▶ TASK STATEMENT
Your whole answer should be the number of lines in the material below that include the word "This".

▶ DATA TO EXAMINE
▬▬▬▬▬▬▬▬▬▬
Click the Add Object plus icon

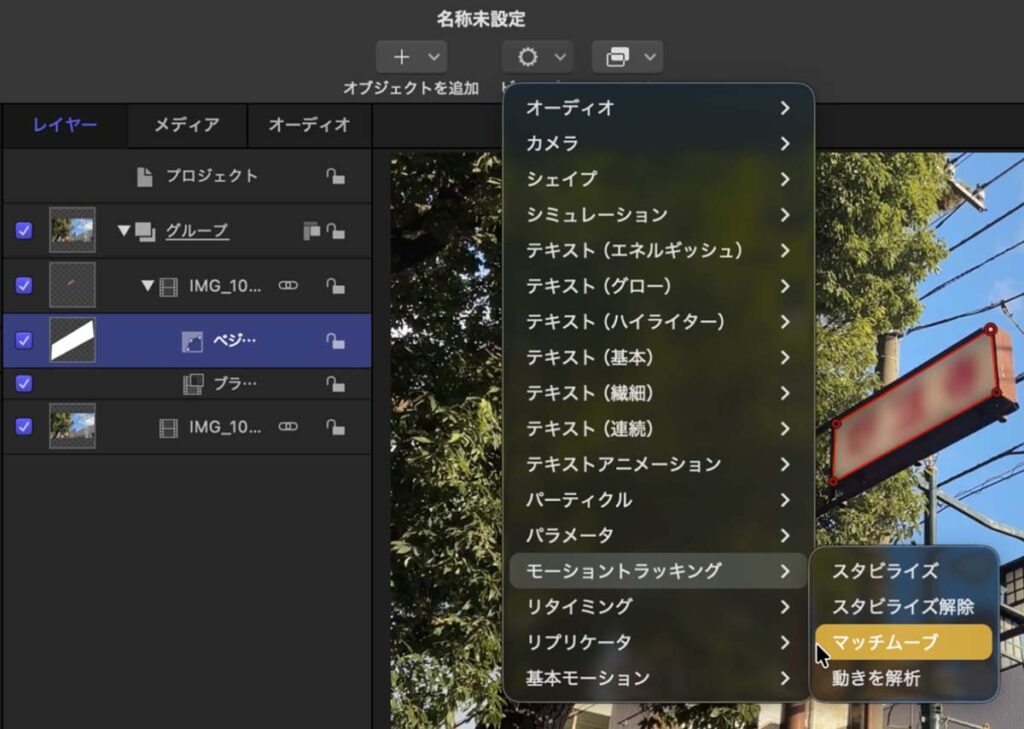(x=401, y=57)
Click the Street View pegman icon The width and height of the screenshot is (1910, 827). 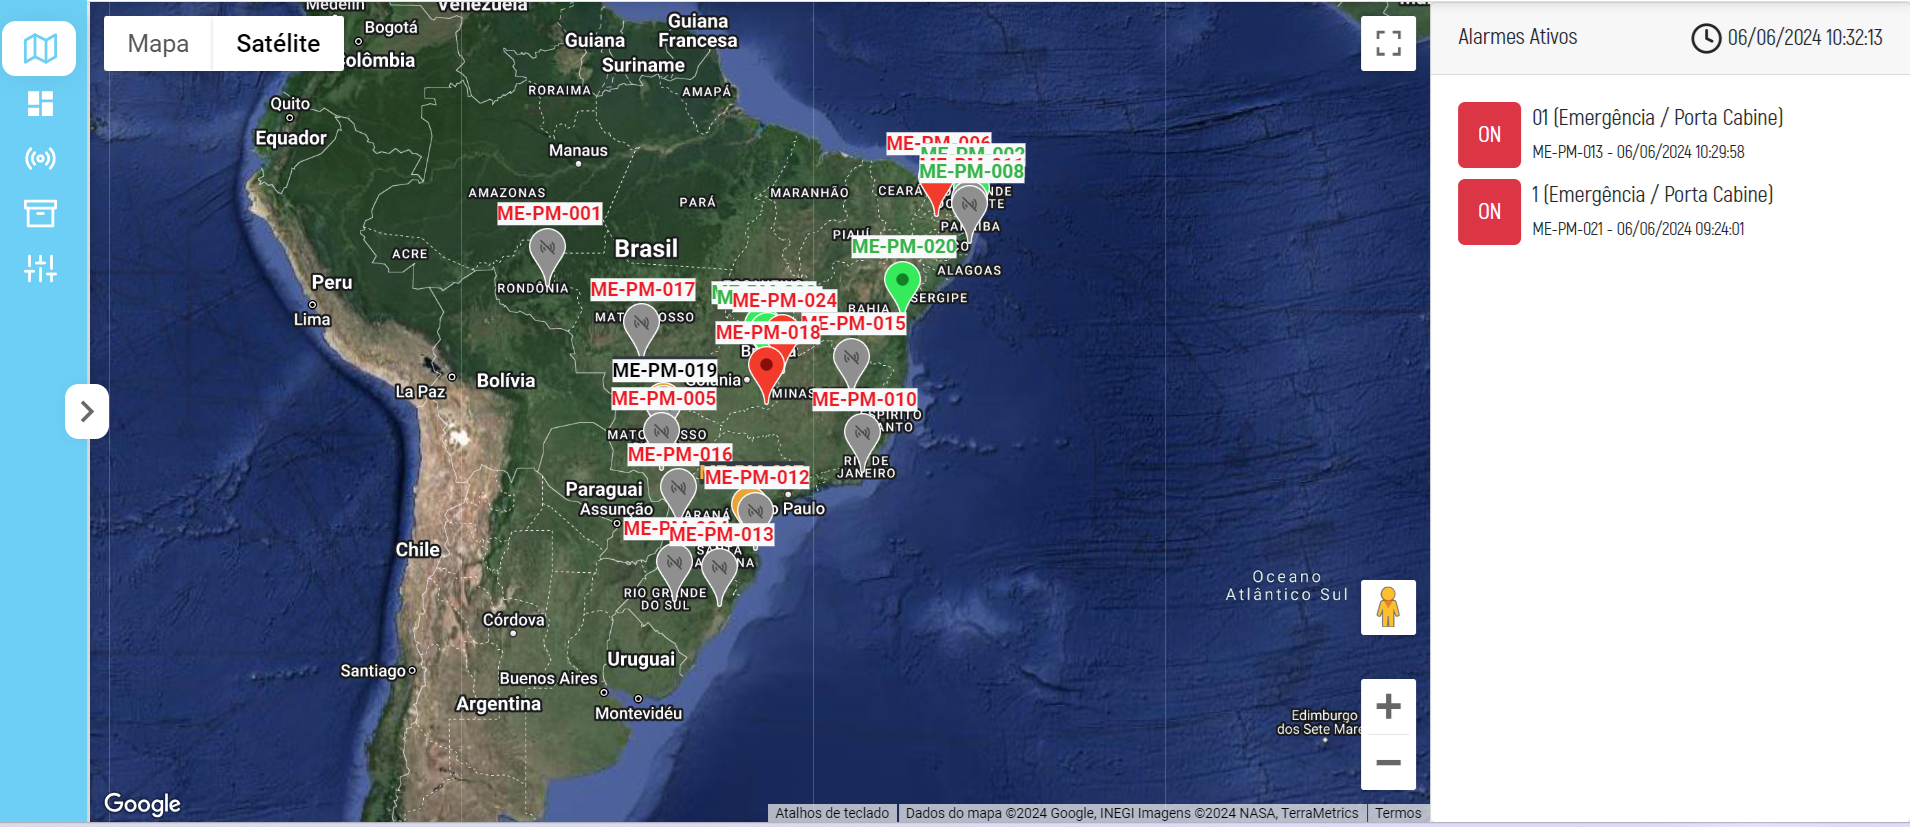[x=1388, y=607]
▬▬▬▬▬▬▬▬▬▬
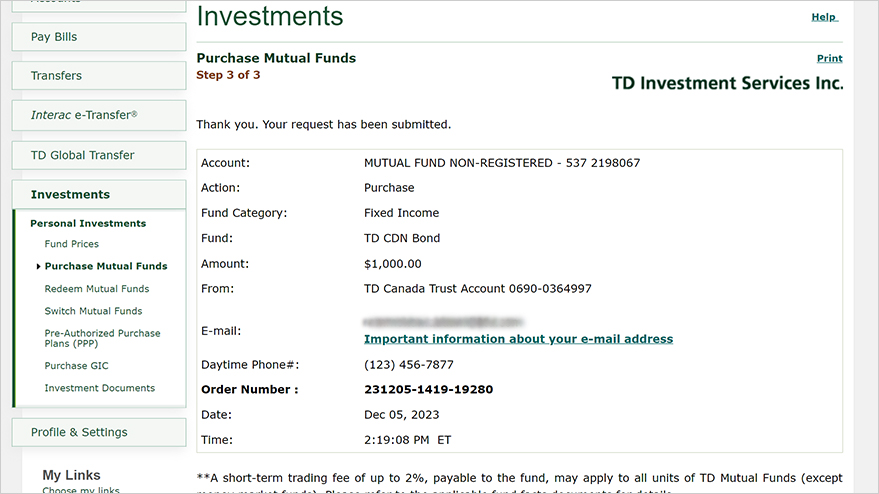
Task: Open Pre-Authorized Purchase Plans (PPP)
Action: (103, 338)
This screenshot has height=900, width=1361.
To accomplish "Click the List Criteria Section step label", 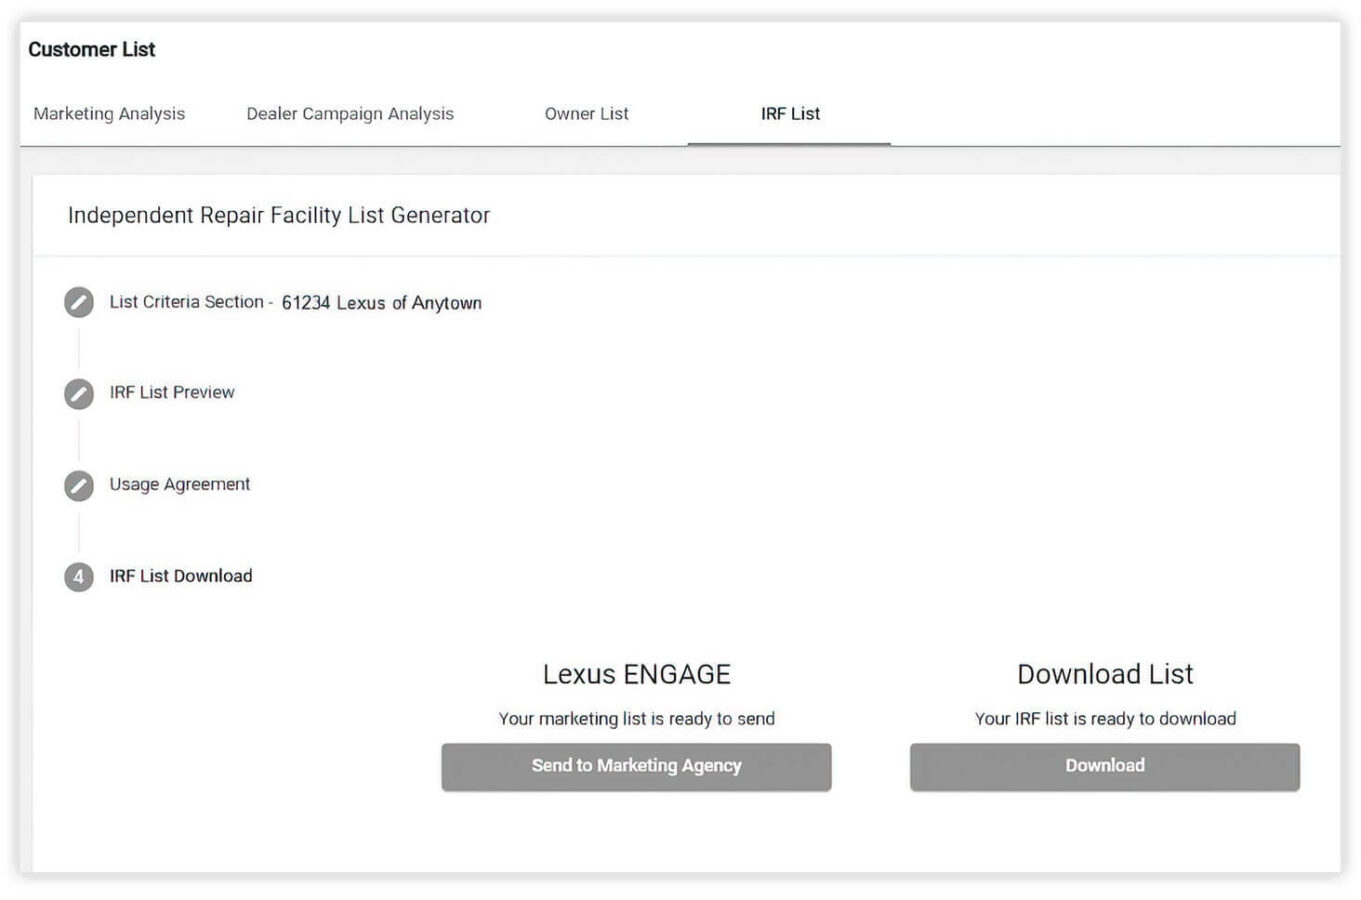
▬▬▬▬▬▬▬▬▬▬
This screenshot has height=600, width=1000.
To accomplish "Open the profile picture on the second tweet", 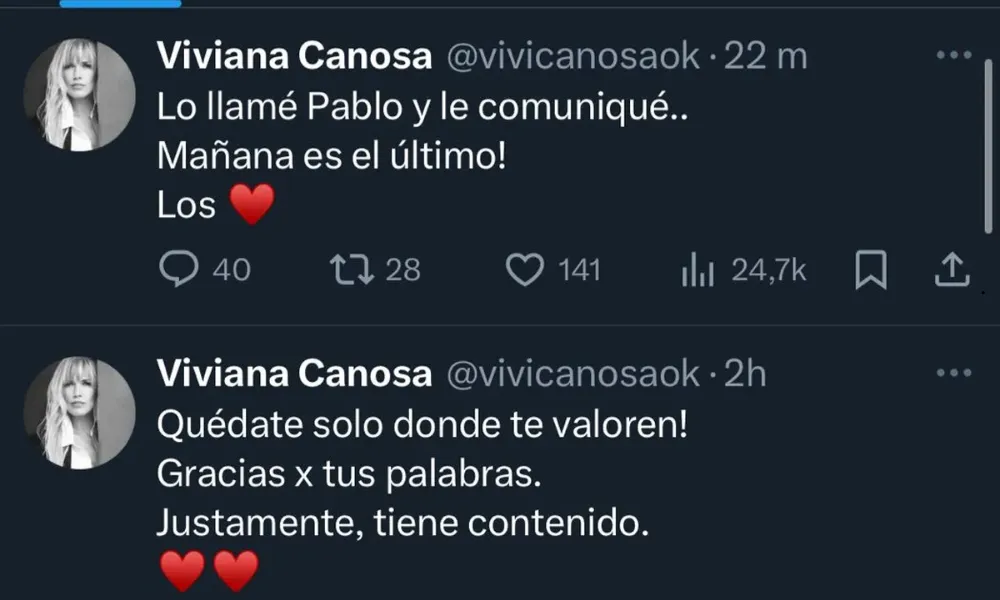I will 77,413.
▬▬▬▬▬▬▬▬▬▬
▶ YOUR SOLUTION
2